Transcribe all records exactly; omit pictures.
Material shown below:
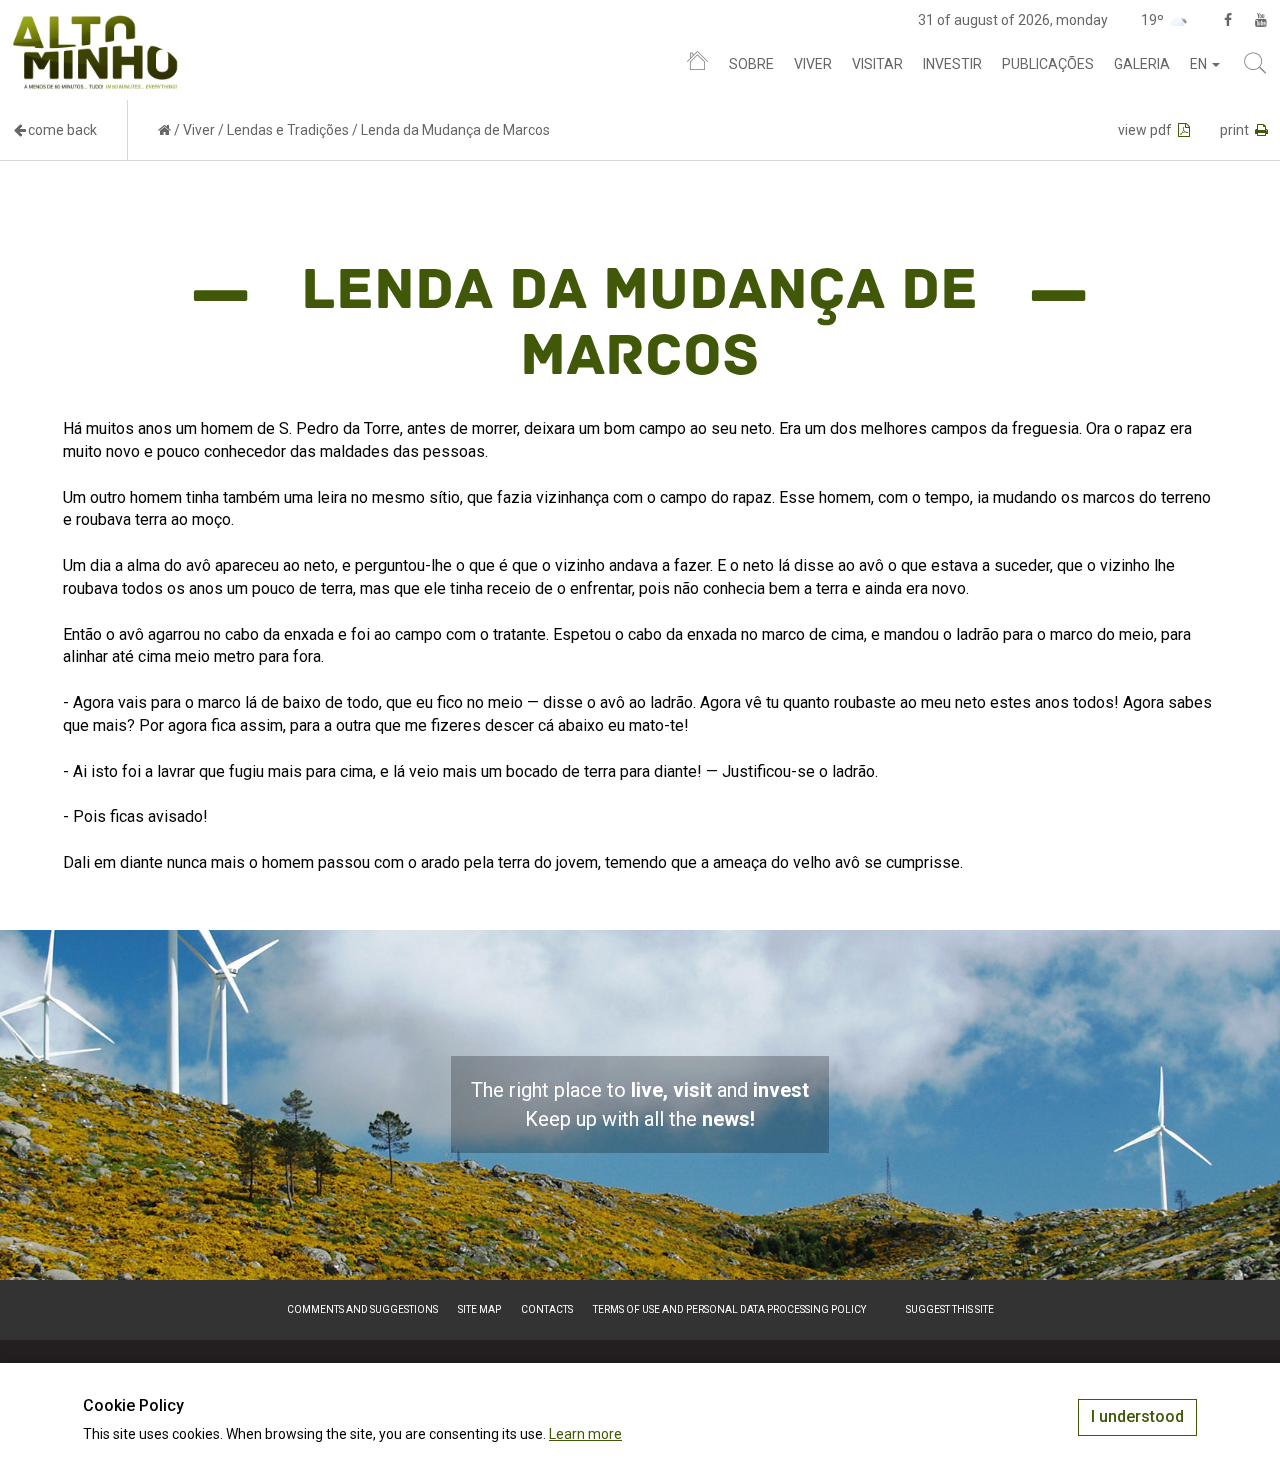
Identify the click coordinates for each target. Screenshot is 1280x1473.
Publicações (1048, 64)
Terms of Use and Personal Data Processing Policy (729, 1309)
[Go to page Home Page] (164, 130)
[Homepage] (697, 65)
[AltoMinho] (95, 25)
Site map (479, 1309)
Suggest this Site (950, 1309)
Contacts (547, 1309)
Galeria (1142, 64)
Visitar (877, 64)
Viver (813, 64)
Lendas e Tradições (288, 130)
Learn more (585, 1434)
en (1200, 64)
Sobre (751, 64)
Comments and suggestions (362, 1309)
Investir (952, 64)
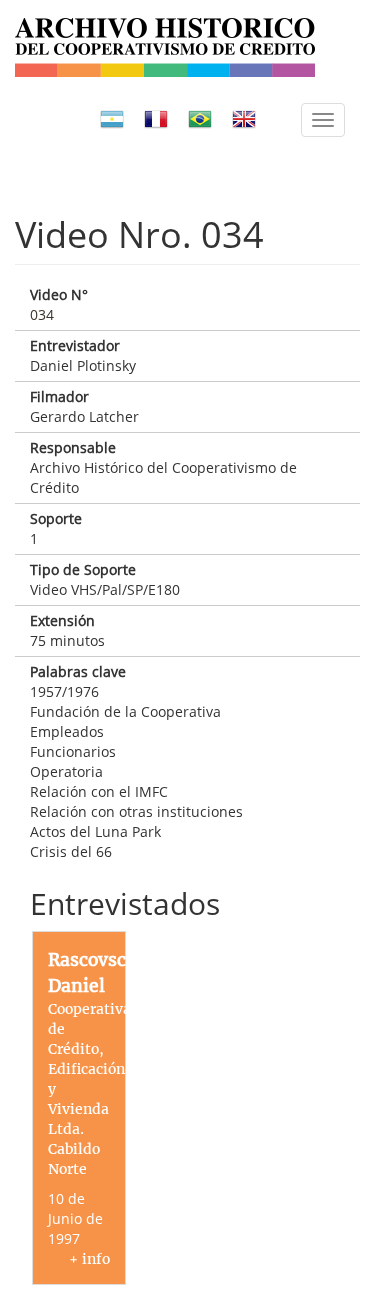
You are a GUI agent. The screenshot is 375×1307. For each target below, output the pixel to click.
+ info (89, 1259)
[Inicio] (165, 47)
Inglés (244, 119)
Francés (156, 119)
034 (42, 314)
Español (112, 119)
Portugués (200, 119)
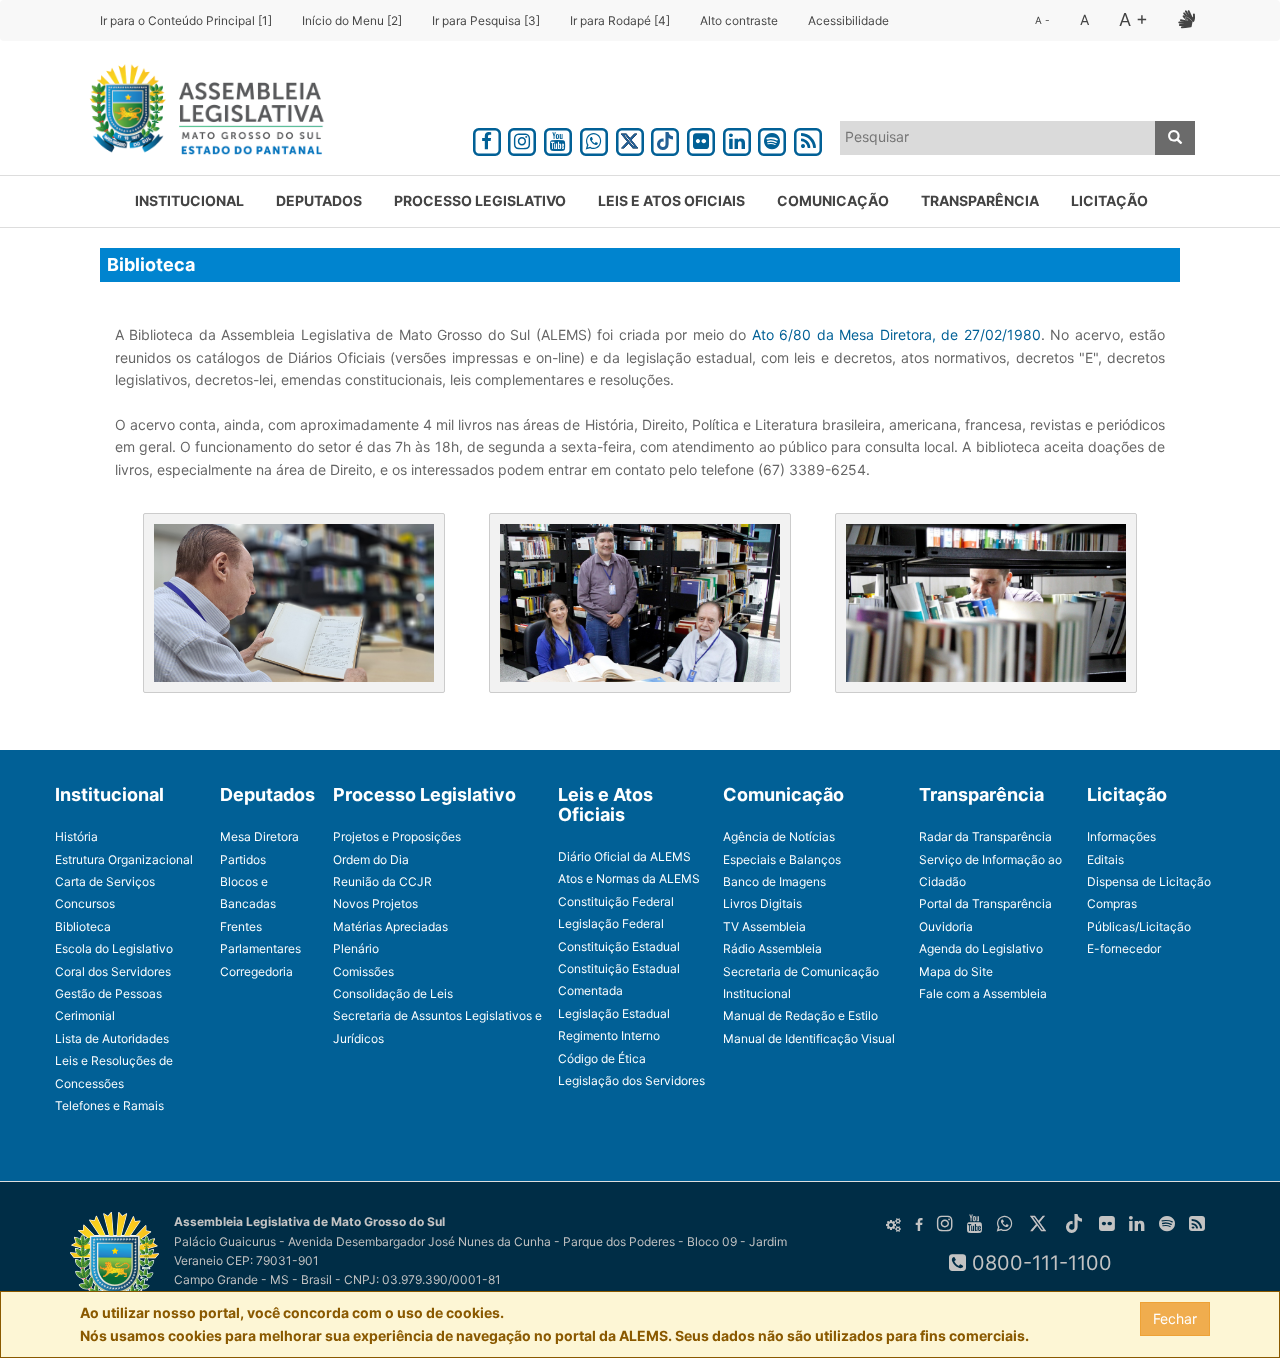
End of Material shown.
• **Exercise response**:
Identify the click coordinates for each target. Screenshot is 1280x1473.
Publicações (1048, 64)
Terms of Use and Personal Data Processing Policy (729, 1309)
[Go to page Home Page] (164, 130)
[Homepage] (697, 65)
[AltoMinho] (95, 25)
Site map (479, 1309)
Suggest this Site (950, 1309)
Contacts (547, 1309)
Galeria (1142, 64)
Visitar (877, 64)
Viver (813, 64)
Lendas e Tradições (288, 130)
Learn more (585, 1434)
en (1200, 64)
Sobre (751, 64)
Comments and suggestions (362, 1309)
Investir (952, 64)
You are a GUI agent. The screenshot is 375×1307. For each target below, output the pixel to click.
+ info (89, 1259)
[Inicio] (165, 47)
Inglés (244, 119)
Francés (156, 119)
034 (42, 314)
Español (112, 119)
Portugués (200, 119)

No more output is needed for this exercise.